I wonder what kind of effect on the time and memory passing lamda function by value makes.

[phantomotap]

Code:

static std::map<void* , std::function<void()>> functionMap;

O_o

Code:

SomeObject.setNewKeyValue((void*)&x,std::function([&y]{y=-1;}));

o_O

You shouldn't use that particular combination of code.

If your use was in a different function, I could show you how to make the code explode.
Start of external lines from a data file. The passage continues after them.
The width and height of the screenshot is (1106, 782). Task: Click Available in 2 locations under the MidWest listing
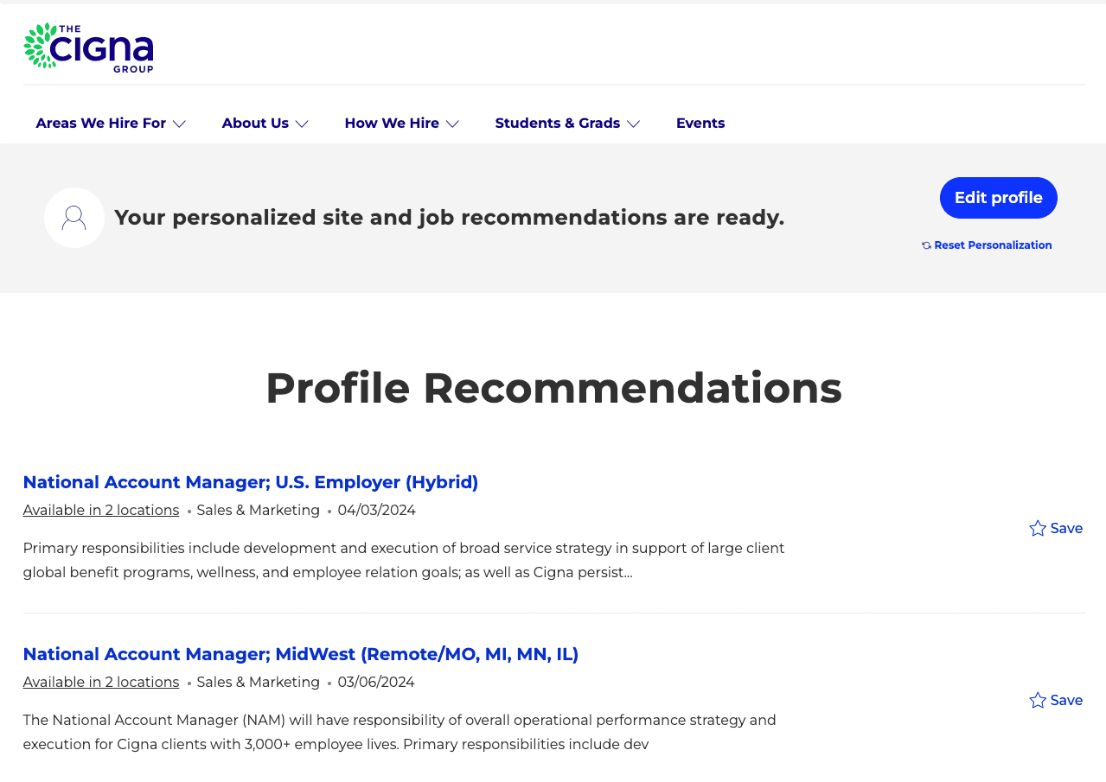[100, 682]
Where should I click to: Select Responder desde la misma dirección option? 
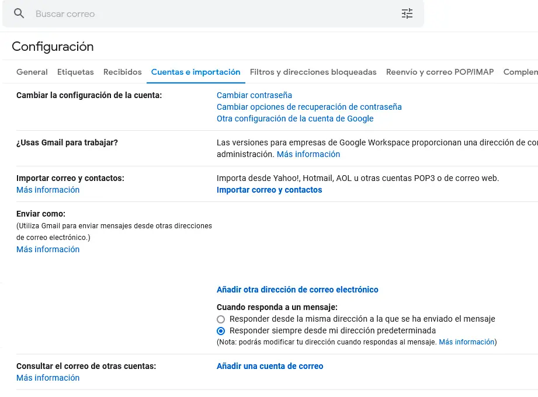(x=221, y=319)
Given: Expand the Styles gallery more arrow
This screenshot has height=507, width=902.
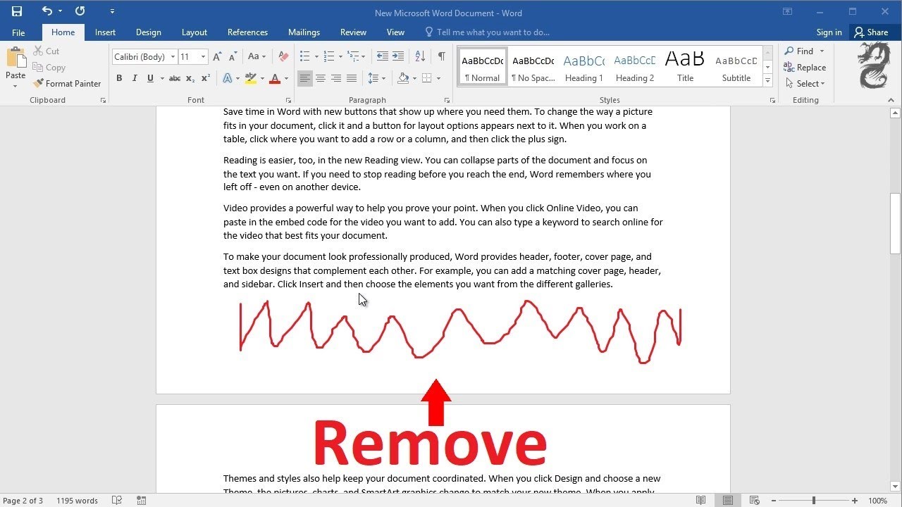Looking at the screenshot, I should [x=768, y=81].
As is, you are just asking for trouble.

When `someObject' dies, the references are lost. You can't reliable determine the value of `&x', but the function called would use a reference to update an dead object if you could.

*shrug*

The `setNewKeyValue' shouldn't take the `std::function<???>' object as a mutable reference. You can take the `std::function<???>' object as a constant reference. Preferably given the C++11 code, you could use perfect forwarding and `std::map<???>::emplace' allowing you to implement just one version of `setNewKeyValue' which will try to do the right thing.

[Edit]
By the by, the cast is unnecessary and ugly. You should remove the cast.
[/Edit]

Soma

[Elysia]

it doesn't compile.
interestingly , if we pass the lamda by value , AKA void setFunction(int i, std::function<void()> f) it does.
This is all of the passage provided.